Official distributors say that gray market cars hurt their businesses and often fail to meet European emissions and safety standards.
Colt Car Co., Mitsubishi Motors' UK distributor, last week ran advertisements in UK newspapers warning buyers about gray imports. Colt said the cars do not comply with EU standards and are not covered by manufacturer warranties.
The Society of Motor Manufacturers and Traders estimates that 70,000 new and used gray market cars were imported from Japan last year.
The UK has among the highest car prices in Europe. Price differences between gray and official imports can be huge. International Motors Ltd., authorized importer of Subaru and Isuzu, says the suggested retail price for an Impreza is £28,000 ($45,600), but that gray market dealers have sold Imprezas for £20,000.
To limit the flow, the UK Government on 1 May began enforcing existing rules that limit to 50 cars a year the maximum number of any single model imported under the UK's single vehicle type approval regulations. The single vehicle type approval, introduced by the Department of Transport in 1996, which allows cars to be imported one at a time.
The 70-member British Independent Motor Traders Association has asked the High Court to overturn the rule. A response from the UK's civil court is expected within a few weeks.
Meanwhile, the independent traders have sought backing from the European Commission. Richard Moore, a spokesman for the association, said the rule violates EU free trade mandates.
'We have been mounting support from the EC and have been told we have a case,' he said. 'The rule is totally unworkable. If I'm an independent I can't wait to find out if 49 people have already brought in the same model.'
Moore said distributors punish franchised dealers who sell or service gray cars. He said some dealers have been threatened with cancellation of their franchises or have been ordered to double service prices for gray imports.
Manufacturers and distributors deny charges of intimidation, though some say they have asked dealers not to work on gray market cars.
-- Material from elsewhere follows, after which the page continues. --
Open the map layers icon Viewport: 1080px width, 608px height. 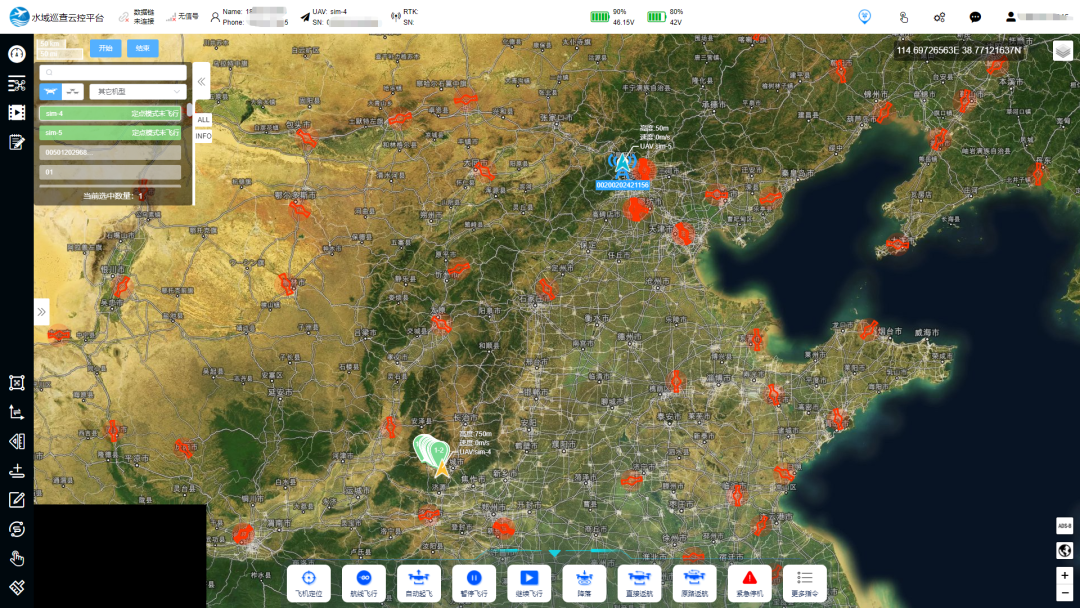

A Colt Car Co. spokesman said parts for gray imports are usually more expensive because they often aren't available in Europe.
Carmakers use the single type approval rule to import vehicles for testing, but the SMMT says it is being exploited by the independents.
'It has been pried open by so that thousands of vehicles are allowed to come in without checks,' said SMMT spokesman Al Clark.
Clark said the gray cars from Japan may not meet Europe's standards.
'In Japan, cars only go on short motorway runs,' he said. 'Brakes don't need to be the same standard as in Europe and they could fail on a European highway.'
A Toyota spokeswoman agreed. 'Cars made for the Japanese market are as safe,' she said, 'but the suspensions and brakes are different.' Toyota's image in Europe could be tainted, she said.
International Motors executive Arthur Fairley said gray marketers are cutting into sales and profits.
'Because of tight quotas, we have a waiting list until next April for the Impreza turbo,' he said. 'But gray importers are going around the quota to bring in Imprezas and it is undermining our business.'
Under the EU-Japan quota, Subaru can import only 8,000 cars in the UK this year. To avoid the quota, International Motors has imported 2.0 liter Legacys from Subaru's factory in Indiana, USA. Some right-drive vehicles are built there for the U.S. Postal Service.
But Fairley said International Motors cannot import some Japanese models that gray marketers can. One is the Vehi-Cross, a futuristic sport-utility sold only in Japan.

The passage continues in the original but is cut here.